Corporate Customers Jump on Services Bandwagon


Corporate Customers Jump on Services Bandwagon

The worldwide outsourcing market is expected to grow from $40.5 billion in 1996 to $68.5 billion by 1999

By Ed McKenna, Contributing Writer

The market for information technology outsourcing continues to grow as savvy corporate customers expand their use of the services and integrate them into their larger infotech strategies.

Victor Millar

Outsourcing remains a staple and a growing part of most large integrators' businesses despite inroads by infotech management consulting into services traditionally associated with outsourcing. Projected to grow 19.2 percent through the end of the decade, the worldwide outsourcing market is expected to grow from $40.5 billion in 1996 to $68.5 billion by 1999, according to the market research firm Dataquest, Westborough, Mass.

As with the consulting services, these increases are being fueled by the growing complexity of technology and the lack of resources at many companies due to downsizing. Companies are also leveraging outsourcing services for financial and infrastructure gains.

The consulting and outsourcing businesses are not really competing, said Bob Olivier, marketing director for Integrated Business Systems at Computer Sciences Corp., Falls Church, Va. "It's more a question of companies buying from many sources," he said. CSC earned about $1.6 million from each of its outsourcing and consulting businesses in 1995.

Customers have become more sophisticated, he said. They understand the basic processes offered by infotech service providers, such as business re-engineering, and are increasingly "buying results as opposed to capability," he said. The federal government, however, continues to focus on capability, he added.

"They are consciously avoiding cookie-cutter solutions," he said, noting that CSC is focusing on tailoring its services to its customers' needs.
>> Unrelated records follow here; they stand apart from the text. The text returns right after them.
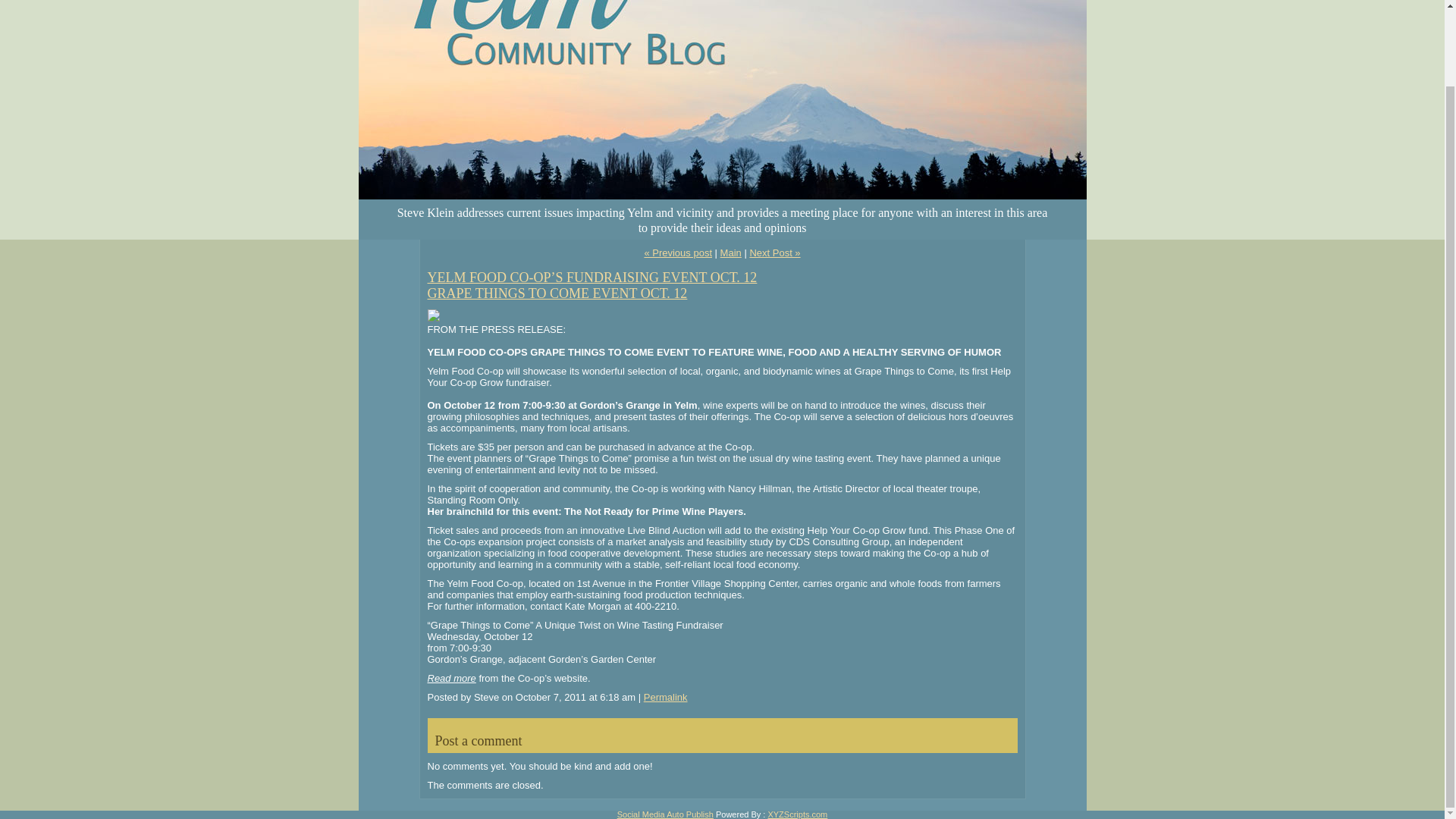
Main (730, 252)
Read more (452, 677)
Permalink (665, 696)
Given the description of an element on the screen output the (x, y) to click on. 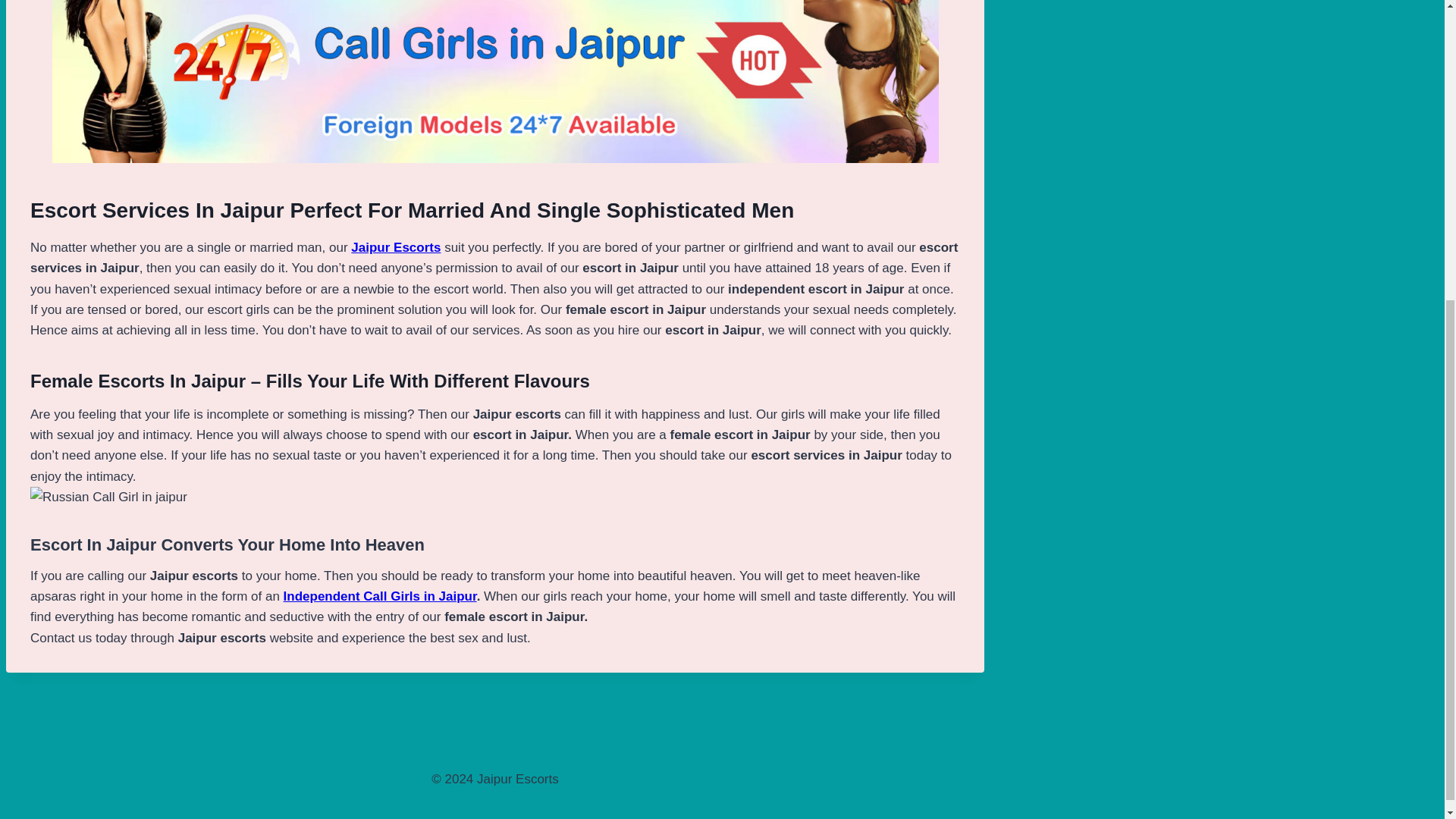
Jaipur Escorts (395, 247)
Independent Call Girls in Jaipur (380, 595)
The main reasons companies seek outsourcing remain the same - "to save costs of technology and avoid future costs," said Olivier. However, over the last few years, companies are beginning to use capital savings gained from outsourcing to pay for the services.

For example, James River Corp., Richmond, Va., which contracts with CSC for outsourcing, systems development and consulting services, is using the capital savings gained from outsourcing to underwrite its consulting costs.

In another marketplace shift, companies are beginning to defy conventional wisdom and outsource their core businesses, said Victor Millar, president of AT&T Solutions, Florham Park, N.J. Specializing in network solutions, the AT&T unit has bagged major contracts with Textron Inc., Providence, R.I., and United HealthCare, Minneapolis. The latter, inked in late October 1996, calls for Solutions to build and operate the health-care company's enterprisewide networking platform.

AT&T Solutions has also managed to line up financial services companies, such as MasterCard International and Merrill Lynch, for its services. "For any brokerage house, the network is a core operation," he noted.

AT&T Solutions is also part of a high-powered team called the Pinnacle Alliance hired by J.P. Morgan, a global financial services company, to manage its infotech operations. Led by CSC, the alliance also includes Bell Atlantic, Philadelphia, and Andersen Consulting, Chicago.

Valued at $2 billion over seven years, the arrangement employs an unusual operating model, said Olivier, with cross-company teams addressing every facet of the effort, rather than assigning companies different areas of the task. As the lead contractor, CSC will receive about 40 percent of the contract value.

Olivier said he has not seen any indication that the Pinnacle Alliance model will become a market trend. J.P. Morgan is "a very sophisticated client and wanted the best of breed across the board," he said.

In another novel industry development, Hughes Space and Communications Co., Los Angeles, engaged Oracle Corp., Redwood Shores, Calif., in 1995 to manage its database, an operation usually handled by the systems manager. Under a five-year contract valued at $16 million, Hughes outsourced its technical data management, as well as application integration and application production support functions to Oracle.

"It is a different kind of outsourcing," said John Wheeler, vice president for U.S. operations for Oracle Government Services, Bethesda, Md. Instead of being an exchange of specific services for funds, Hughes can exploit Oracle's services in other areas of its operation as Oracle infuses into the system technology for all Hughes' data applications.

Essentially, Oracle "serves as the data broker to the suppliers of technology," Wheeler said. At HSC, Computer Sciences Corp. manages the network and Electronic Data Systems Corp., Plano, Texas, manages the desktop systems, he said. "Hughes' IT staff continues to do the systems engineering and hands off architecture requirements to us," said Wheeler.

To facilitate integration of HSC's different databases under the contract, Oracle is tasked to incorporate commercial, off-the-shelf programs into HSC's diverse databases. Oracle also built a tool set, called the Enterprise Data Management System, to splice together HSC's different databases. To integrate these systems "manually would take 20 hours, but with the tool set, integration can be done in two hours," he said.